Exercise input section start

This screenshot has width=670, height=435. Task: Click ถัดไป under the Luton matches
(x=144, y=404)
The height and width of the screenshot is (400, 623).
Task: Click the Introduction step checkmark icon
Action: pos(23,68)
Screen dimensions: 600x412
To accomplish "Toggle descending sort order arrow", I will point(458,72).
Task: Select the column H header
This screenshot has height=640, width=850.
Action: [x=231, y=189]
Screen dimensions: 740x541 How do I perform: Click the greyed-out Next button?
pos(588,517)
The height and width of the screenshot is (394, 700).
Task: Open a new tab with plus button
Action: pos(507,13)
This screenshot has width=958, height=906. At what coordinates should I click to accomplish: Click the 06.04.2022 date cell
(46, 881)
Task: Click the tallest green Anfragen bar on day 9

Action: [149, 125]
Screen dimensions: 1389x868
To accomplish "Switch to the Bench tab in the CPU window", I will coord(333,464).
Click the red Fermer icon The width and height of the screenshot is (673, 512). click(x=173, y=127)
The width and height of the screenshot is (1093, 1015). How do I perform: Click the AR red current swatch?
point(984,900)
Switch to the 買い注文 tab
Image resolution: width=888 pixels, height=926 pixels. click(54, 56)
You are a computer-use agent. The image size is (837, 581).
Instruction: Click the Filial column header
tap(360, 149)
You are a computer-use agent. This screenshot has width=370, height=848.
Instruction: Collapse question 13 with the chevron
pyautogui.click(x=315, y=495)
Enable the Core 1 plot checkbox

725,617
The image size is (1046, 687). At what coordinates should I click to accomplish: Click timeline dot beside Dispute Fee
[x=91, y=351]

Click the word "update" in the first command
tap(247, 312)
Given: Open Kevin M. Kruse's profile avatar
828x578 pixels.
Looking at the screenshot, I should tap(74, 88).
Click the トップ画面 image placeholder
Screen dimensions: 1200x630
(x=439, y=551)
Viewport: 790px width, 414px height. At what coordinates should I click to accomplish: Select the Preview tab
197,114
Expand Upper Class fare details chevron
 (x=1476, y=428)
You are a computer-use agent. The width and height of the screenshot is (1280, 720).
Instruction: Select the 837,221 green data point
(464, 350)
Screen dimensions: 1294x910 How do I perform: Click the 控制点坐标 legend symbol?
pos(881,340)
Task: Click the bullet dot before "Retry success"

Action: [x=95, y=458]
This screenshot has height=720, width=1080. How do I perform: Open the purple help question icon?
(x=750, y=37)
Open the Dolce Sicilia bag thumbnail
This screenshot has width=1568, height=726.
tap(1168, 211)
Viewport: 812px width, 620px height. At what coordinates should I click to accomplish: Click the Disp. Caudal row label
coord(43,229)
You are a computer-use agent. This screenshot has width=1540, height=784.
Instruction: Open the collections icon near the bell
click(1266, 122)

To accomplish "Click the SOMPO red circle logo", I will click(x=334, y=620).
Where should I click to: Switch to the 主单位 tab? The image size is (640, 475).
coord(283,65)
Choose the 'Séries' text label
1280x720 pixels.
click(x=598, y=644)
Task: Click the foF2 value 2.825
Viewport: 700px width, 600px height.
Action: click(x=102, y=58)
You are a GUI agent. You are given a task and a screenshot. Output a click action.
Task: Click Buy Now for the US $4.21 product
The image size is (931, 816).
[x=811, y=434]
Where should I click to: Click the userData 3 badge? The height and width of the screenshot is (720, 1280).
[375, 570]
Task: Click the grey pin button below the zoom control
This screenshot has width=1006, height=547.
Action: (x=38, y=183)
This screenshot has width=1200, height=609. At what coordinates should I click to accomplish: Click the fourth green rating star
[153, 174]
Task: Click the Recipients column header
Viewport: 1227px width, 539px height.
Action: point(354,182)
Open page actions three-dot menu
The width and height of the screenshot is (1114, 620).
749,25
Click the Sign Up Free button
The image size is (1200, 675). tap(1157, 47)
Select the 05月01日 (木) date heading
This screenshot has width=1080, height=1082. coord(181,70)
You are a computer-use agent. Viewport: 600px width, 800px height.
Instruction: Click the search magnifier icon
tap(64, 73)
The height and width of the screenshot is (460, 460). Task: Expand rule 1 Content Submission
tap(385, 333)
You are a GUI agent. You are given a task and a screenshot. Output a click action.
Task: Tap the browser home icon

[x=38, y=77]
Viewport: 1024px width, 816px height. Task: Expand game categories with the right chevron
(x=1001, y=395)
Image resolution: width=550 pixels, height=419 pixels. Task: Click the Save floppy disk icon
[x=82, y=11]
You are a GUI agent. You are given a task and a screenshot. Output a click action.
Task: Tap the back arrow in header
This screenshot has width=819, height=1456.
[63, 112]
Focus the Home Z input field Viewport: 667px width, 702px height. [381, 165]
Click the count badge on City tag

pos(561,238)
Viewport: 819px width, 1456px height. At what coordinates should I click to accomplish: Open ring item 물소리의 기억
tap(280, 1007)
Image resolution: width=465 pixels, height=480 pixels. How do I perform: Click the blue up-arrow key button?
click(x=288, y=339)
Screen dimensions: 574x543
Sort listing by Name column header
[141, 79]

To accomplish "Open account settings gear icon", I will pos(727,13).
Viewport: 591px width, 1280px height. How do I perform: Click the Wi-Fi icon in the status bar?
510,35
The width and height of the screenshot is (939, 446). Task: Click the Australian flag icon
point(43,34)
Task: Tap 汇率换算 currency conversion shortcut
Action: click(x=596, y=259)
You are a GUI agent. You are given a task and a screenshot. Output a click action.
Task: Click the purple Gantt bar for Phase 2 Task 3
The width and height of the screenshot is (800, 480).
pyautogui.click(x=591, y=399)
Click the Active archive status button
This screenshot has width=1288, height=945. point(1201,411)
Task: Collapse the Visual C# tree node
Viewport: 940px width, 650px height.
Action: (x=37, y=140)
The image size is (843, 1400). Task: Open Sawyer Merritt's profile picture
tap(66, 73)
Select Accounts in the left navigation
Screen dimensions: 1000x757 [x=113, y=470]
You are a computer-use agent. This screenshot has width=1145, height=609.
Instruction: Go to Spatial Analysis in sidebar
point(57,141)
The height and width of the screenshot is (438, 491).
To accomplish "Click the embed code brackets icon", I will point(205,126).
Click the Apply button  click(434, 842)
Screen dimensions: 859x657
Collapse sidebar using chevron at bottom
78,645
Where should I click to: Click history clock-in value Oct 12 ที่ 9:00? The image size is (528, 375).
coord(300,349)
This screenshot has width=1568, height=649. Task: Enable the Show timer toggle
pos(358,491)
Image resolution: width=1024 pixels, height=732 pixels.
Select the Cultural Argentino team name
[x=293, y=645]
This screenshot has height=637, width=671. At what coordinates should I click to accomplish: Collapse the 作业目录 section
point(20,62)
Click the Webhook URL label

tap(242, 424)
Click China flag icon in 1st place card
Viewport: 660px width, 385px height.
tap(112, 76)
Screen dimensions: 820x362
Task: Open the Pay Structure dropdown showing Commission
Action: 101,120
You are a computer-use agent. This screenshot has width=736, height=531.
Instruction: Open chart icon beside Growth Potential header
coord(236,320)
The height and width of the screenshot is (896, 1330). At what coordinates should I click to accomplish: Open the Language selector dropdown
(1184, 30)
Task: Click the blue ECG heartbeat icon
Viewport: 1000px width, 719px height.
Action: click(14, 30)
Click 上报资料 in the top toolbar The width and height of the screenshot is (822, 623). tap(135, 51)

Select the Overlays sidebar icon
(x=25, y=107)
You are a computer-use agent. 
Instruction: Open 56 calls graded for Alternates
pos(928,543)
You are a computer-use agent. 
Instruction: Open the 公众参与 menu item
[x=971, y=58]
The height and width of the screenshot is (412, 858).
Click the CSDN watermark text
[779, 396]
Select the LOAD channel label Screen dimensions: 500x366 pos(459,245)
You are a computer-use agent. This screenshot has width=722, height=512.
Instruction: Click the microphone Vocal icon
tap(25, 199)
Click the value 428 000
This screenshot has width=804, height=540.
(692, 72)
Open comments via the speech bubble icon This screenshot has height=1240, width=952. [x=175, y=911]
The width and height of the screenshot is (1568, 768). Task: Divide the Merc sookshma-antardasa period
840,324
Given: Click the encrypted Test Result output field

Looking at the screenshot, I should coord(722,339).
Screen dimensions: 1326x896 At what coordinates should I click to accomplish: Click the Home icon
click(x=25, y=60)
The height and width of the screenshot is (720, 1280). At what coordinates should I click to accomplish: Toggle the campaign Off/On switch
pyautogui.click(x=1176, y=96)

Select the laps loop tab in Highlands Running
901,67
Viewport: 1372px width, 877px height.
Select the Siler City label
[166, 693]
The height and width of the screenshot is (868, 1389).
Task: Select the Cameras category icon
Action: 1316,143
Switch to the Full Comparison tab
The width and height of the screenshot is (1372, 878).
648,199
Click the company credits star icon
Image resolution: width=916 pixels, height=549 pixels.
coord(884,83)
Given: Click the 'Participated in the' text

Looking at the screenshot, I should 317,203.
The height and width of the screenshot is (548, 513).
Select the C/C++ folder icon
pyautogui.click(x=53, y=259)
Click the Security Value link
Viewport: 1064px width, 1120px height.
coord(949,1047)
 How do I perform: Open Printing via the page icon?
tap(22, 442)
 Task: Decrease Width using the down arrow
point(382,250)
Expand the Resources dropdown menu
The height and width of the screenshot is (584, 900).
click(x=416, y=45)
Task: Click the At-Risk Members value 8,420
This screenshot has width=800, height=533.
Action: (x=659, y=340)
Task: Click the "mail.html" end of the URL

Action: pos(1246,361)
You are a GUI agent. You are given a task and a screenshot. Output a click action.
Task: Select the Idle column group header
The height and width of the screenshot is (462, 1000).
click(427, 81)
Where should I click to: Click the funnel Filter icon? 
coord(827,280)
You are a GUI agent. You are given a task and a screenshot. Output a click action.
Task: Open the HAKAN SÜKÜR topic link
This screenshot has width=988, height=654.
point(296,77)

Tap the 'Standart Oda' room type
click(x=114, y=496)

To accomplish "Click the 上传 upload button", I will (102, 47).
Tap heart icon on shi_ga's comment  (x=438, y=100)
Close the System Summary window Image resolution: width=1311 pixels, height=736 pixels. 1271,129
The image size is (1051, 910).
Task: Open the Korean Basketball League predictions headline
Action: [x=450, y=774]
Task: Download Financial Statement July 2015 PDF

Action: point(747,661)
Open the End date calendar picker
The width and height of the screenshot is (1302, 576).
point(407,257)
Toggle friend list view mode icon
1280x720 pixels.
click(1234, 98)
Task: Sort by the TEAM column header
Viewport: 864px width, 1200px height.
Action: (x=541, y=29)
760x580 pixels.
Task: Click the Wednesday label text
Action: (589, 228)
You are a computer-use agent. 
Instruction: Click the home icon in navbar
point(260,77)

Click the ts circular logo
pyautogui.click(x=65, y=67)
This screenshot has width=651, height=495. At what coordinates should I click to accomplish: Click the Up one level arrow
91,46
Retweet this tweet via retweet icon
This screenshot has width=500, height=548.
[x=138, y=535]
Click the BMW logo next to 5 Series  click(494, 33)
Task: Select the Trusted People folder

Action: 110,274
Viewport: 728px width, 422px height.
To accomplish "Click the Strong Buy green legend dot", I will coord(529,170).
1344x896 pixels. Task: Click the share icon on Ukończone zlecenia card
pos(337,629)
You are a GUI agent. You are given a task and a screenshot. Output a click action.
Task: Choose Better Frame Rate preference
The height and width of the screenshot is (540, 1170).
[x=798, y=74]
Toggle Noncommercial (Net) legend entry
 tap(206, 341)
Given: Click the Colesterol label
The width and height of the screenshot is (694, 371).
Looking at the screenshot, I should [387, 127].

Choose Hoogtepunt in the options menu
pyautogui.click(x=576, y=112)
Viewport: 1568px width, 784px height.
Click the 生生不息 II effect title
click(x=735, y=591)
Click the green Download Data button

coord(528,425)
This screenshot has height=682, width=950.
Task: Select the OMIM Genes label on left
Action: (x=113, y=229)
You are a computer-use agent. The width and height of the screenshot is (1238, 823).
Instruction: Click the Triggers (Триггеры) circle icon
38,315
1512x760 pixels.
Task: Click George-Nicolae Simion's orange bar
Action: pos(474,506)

Exercise input section end

Directions:
Taking the material above, extract exactly and only the lines from the line with "Screen dimensions: 574x543" to the line with "has width=736, height=531.", inclusive of both.

Finished task:
Screen dimensions: 574x543
Sort listing by Name column header
[141, 79]

To accomplish "Open account settings gear icon", I will pos(727,13).
Viewport: 591px width, 1280px height. How do I perform: Click the Wi-Fi icon in the status bar?
510,35
The width and height of the screenshot is (939, 446). Task: Click the Australian flag icon
point(43,34)
Task: Tap 汇率换算 currency conversion shortcut
Action: click(x=596, y=259)
You are a GUI agent. You are given a task and a screenshot. Output a click action.
Task: Click the purple Gantt bar for Phase 2 Task 3
The width and height of the screenshot is (800, 480).
pyautogui.click(x=591, y=399)
Click the Active archive status button
This screenshot has width=1288, height=945. point(1201,411)
Task: Collapse the Visual C# tree node
Viewport: 940px width, 650px height.
Action: (x=37, y=140)
The image size is (843, 1400). Task: Open Sawyer Merritt's profile picture
tap(66, 73)
Select Accounts in the left navigation
Screen dimensions: 1000x757 [x=113, y=470]
You are a computer-use agent. This screenshot has width=1145, height=609.
Instruction: Go to Spatial Analysis in sidebar
point(57,141)
The height and width of the screenshot is (438, 491).
To accomplish "Click the embed code brackets icon", I will point(205,126).
Click the Apply button  click(434, 842)
Screen dimensions: 859x657
Collapse sidebar using chevron at bottom
78,645
Where should I click to: Click history clock-in value Oct 12 ที่ 9:00? The image size is (528, 375).
coord(300,349)
This screenshot has width=1568, height=649. Task: Enable the Show timer toggle
pos(358,491)
Image resolution: width=1024 pixels, height=732 pixels.
Select the Cultural Argentino team name
[x=293, y=645]
This screenshot has height=637, width=671. At what coordinates should I click to accomplish: Collapse the 作业目录 section
point(20,62)
Click the Webhook URL label

tap(242, 424)
Click China flag icon in 1st place card
Viewport: 660px width, 385px height.
tap(112, 76)
Screen dimensions: 820x362
Task: Open the Pay Structure dropdown showing Commission
Action: 101,120
You are a computer-use agent. This screenshot has width=736, height=531.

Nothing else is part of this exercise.